GOAL OF THE EXERCISE: Rename "Screen dimensions" to "Screen size" throughout the data below and reproduce every line with no other change. Omit the pictures from your output.

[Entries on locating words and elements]
----------
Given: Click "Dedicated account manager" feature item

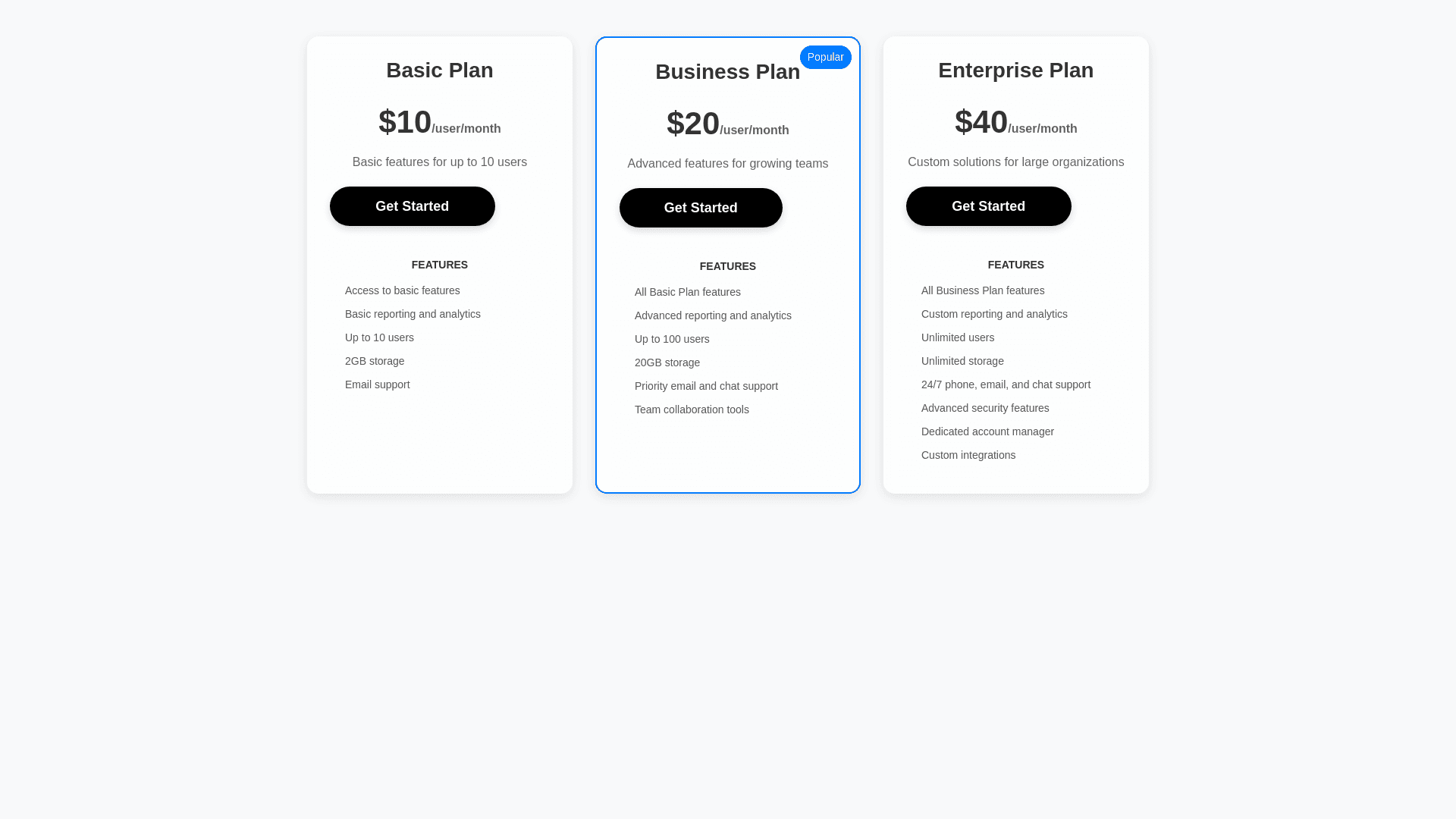Looking at the screenshot, I should point(987,431).
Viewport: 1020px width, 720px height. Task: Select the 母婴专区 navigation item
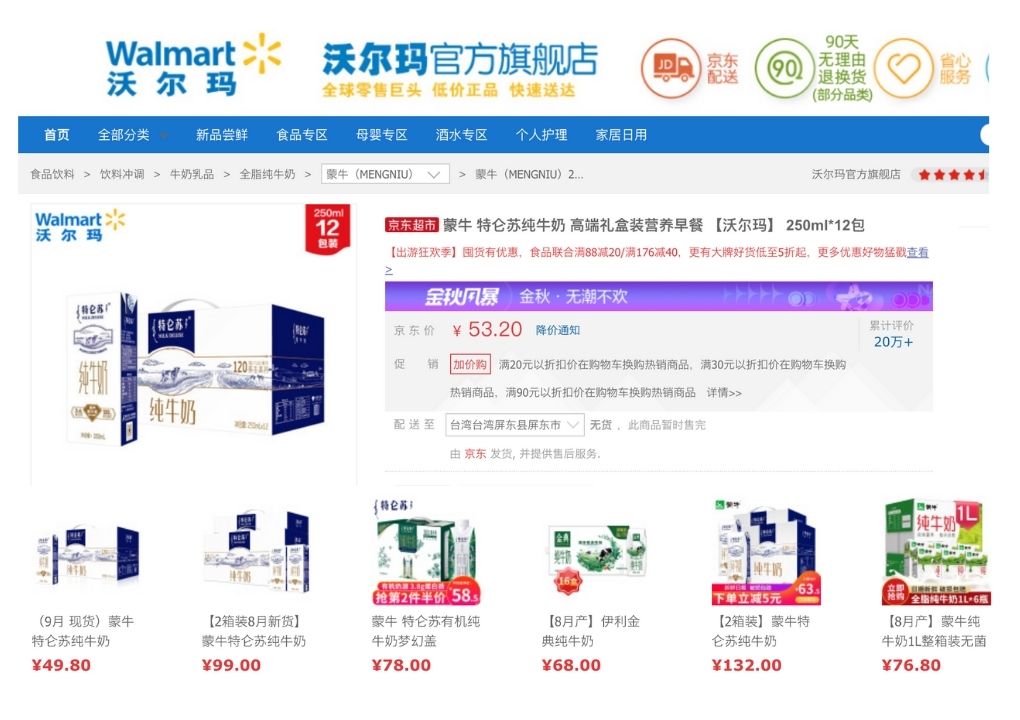coord(381,135)
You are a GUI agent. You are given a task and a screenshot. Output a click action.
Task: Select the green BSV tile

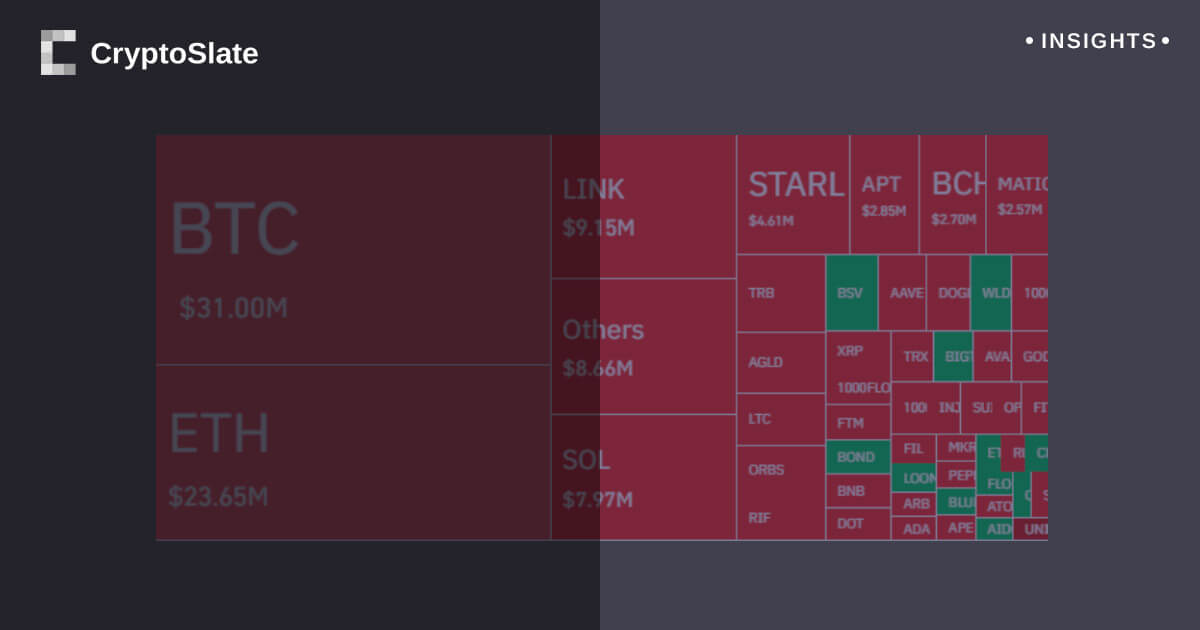click(851, 293)
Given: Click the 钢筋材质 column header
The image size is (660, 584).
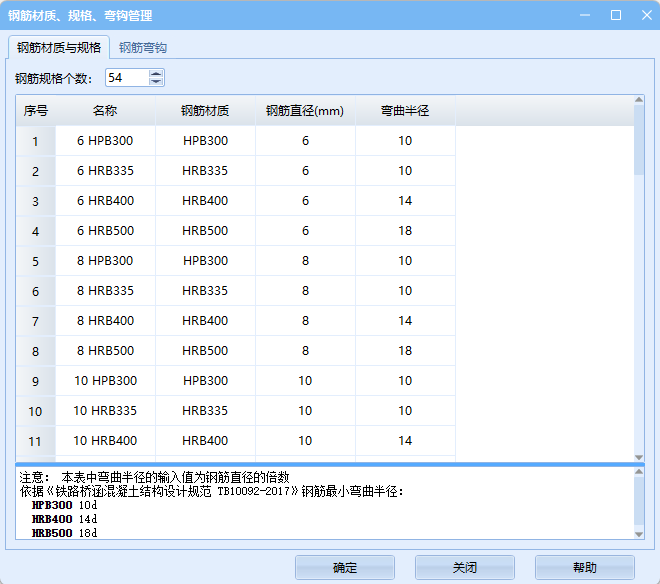Looking at the screenshot, I should click(205, 111).
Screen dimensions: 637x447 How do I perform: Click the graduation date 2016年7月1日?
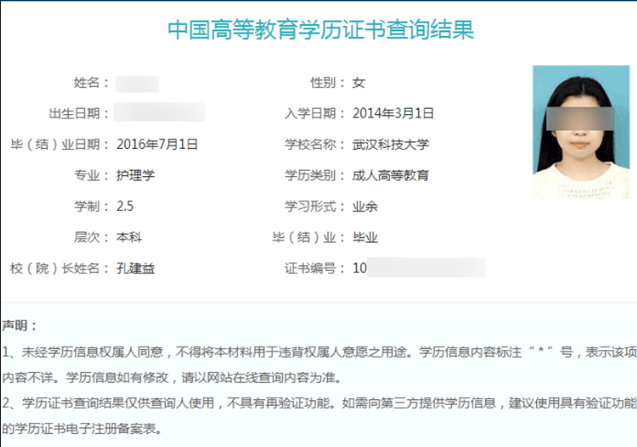point(157,144)
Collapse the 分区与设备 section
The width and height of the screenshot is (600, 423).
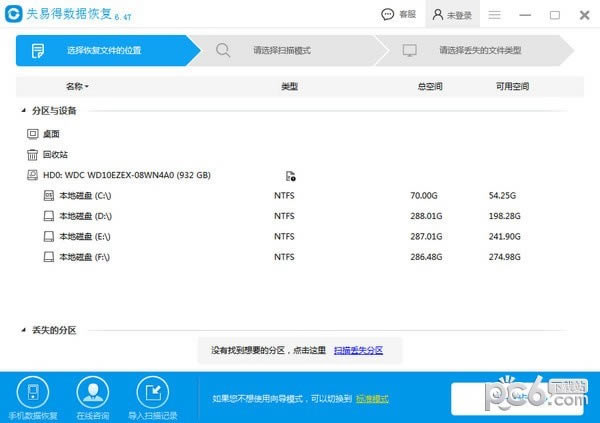coord(23,111)
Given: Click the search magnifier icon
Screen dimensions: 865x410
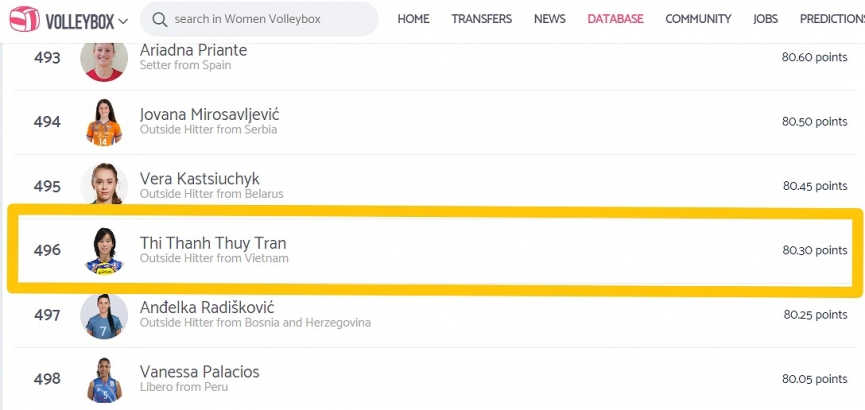Looking at the screenshot, I should pos(159,19).
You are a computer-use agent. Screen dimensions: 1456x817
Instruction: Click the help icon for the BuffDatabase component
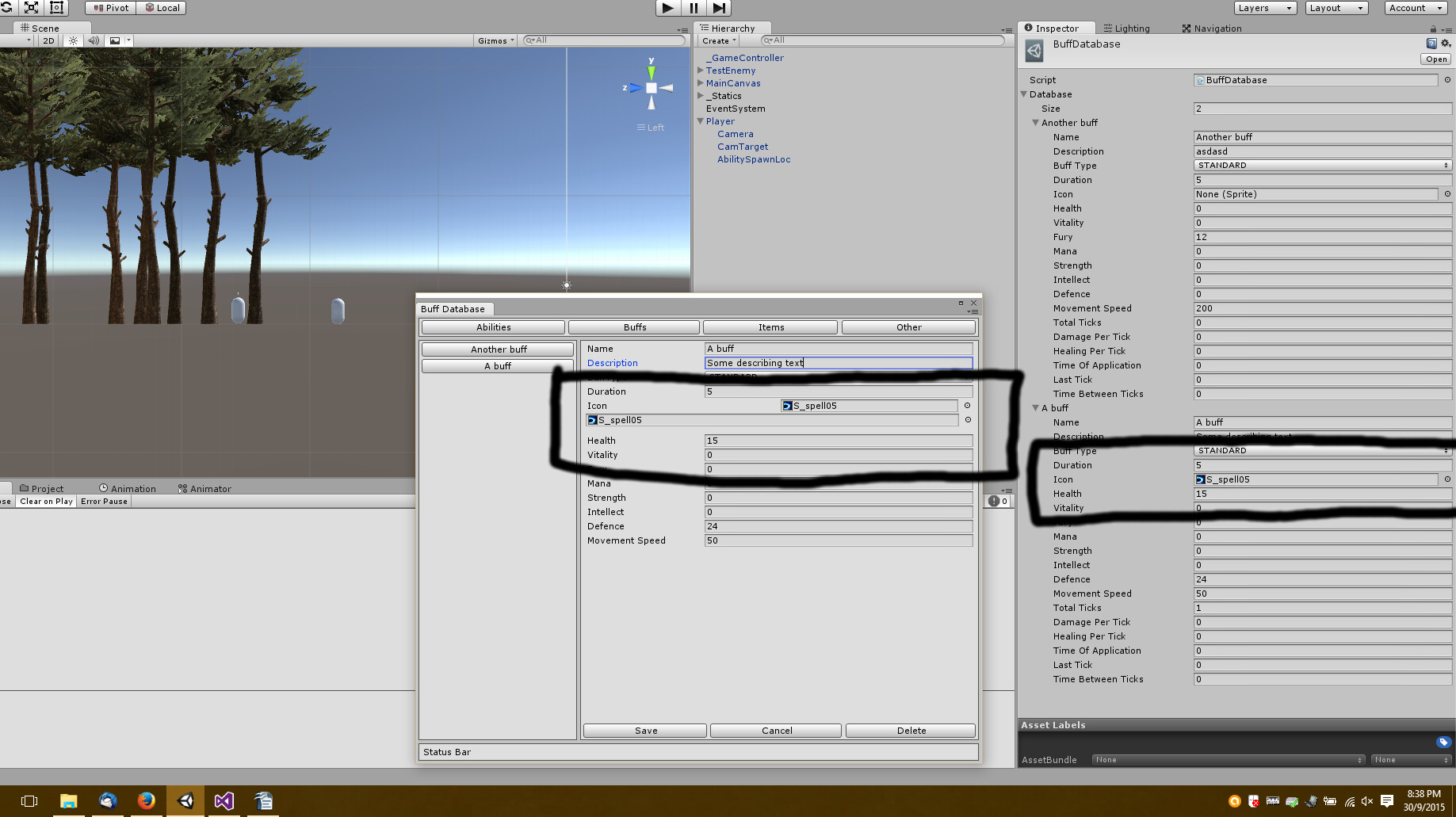coord(1431,44)
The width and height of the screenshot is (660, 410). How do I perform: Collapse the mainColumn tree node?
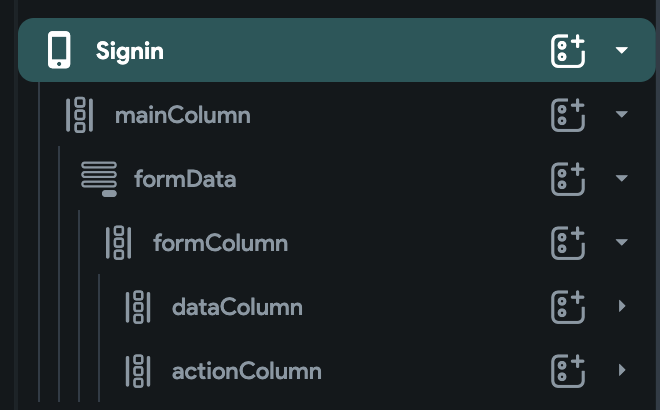pyautogui.click(x=622, y=115)
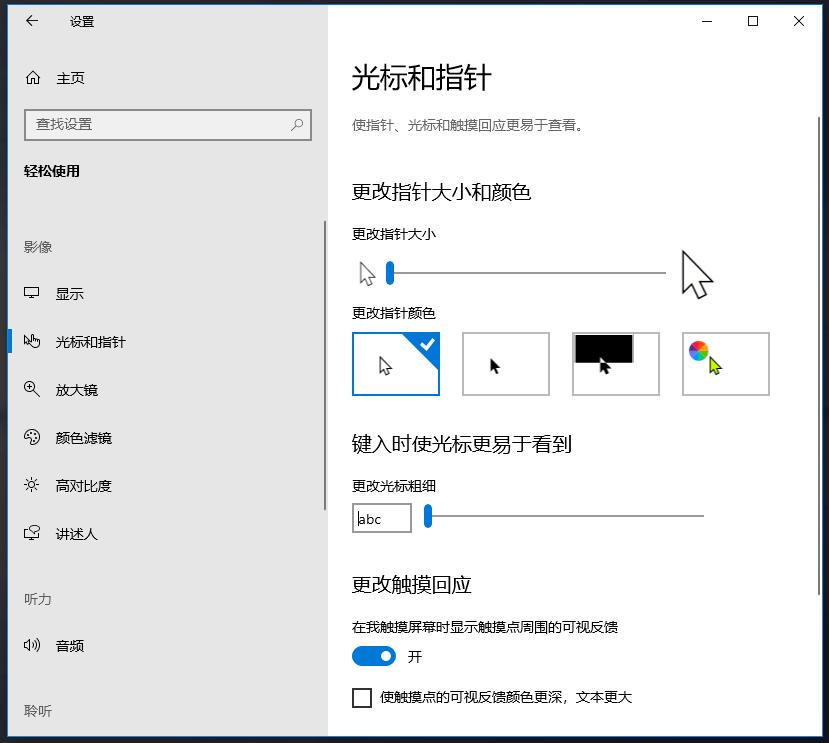Open 显示 display settings icon
The image size is (829, 743).
click(32, 294)

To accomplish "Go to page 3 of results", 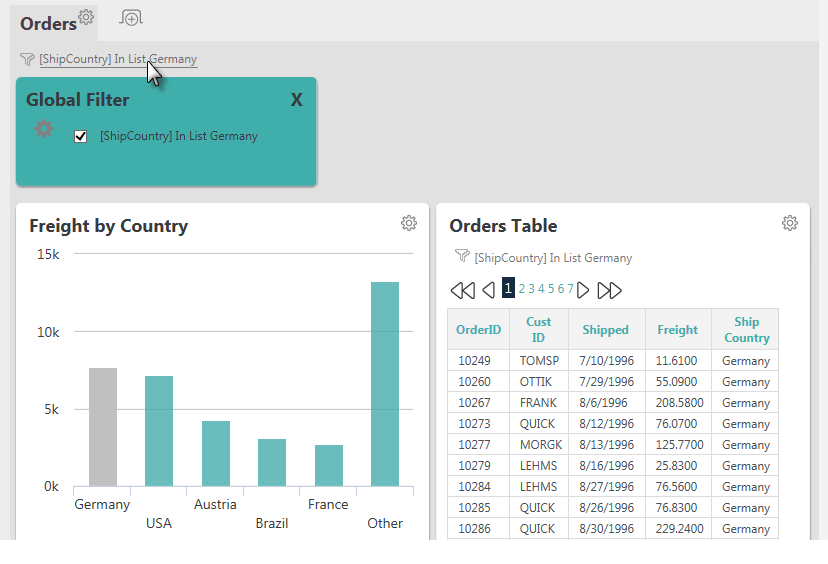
----------
TASK SOLUTION:
Given: Click "Dedicated account manager" feature item

Looking at the screenshot, I should point(987,431).
Viewport: 1020px width, 720px height. Task: Select the 母婴专区 navigation item
coord(381,135)
You are a GUI agent. You are given a task and a screenshot. Output a click action.
Task: Select the green BSV tile

click(851, 293)
Given: Click the 钢筋材质 column header
The image size is (660, 584).
Looking at the screenshot, I should click(205, 111).
Screen size: 637x447 How do I perform: Click the graduation date 2016年7月1日?
point(157,144)
Collapse the 分区与设备 section
The width and height of the screenshot is (600, 423).
coord(23,111)
Given: Click the search magnifier icon
Screen size: 865x410
Looking at the screenshot, I should pos(159,19).
You are a computer-use agent. Screen size: 1456x817
Instruction: Click the help icon for the BuffDatabase component
coord(1431,44)
The width and height of the screenshot is (660, 410). How do I perform: Collapse the mainColumn tree node?
pyautogui.click(x=622, y=115)
Open 显示 display settings icon
The image size is (829, 743).
click(32, 294)

To accomplish "Go to page 3 of results", 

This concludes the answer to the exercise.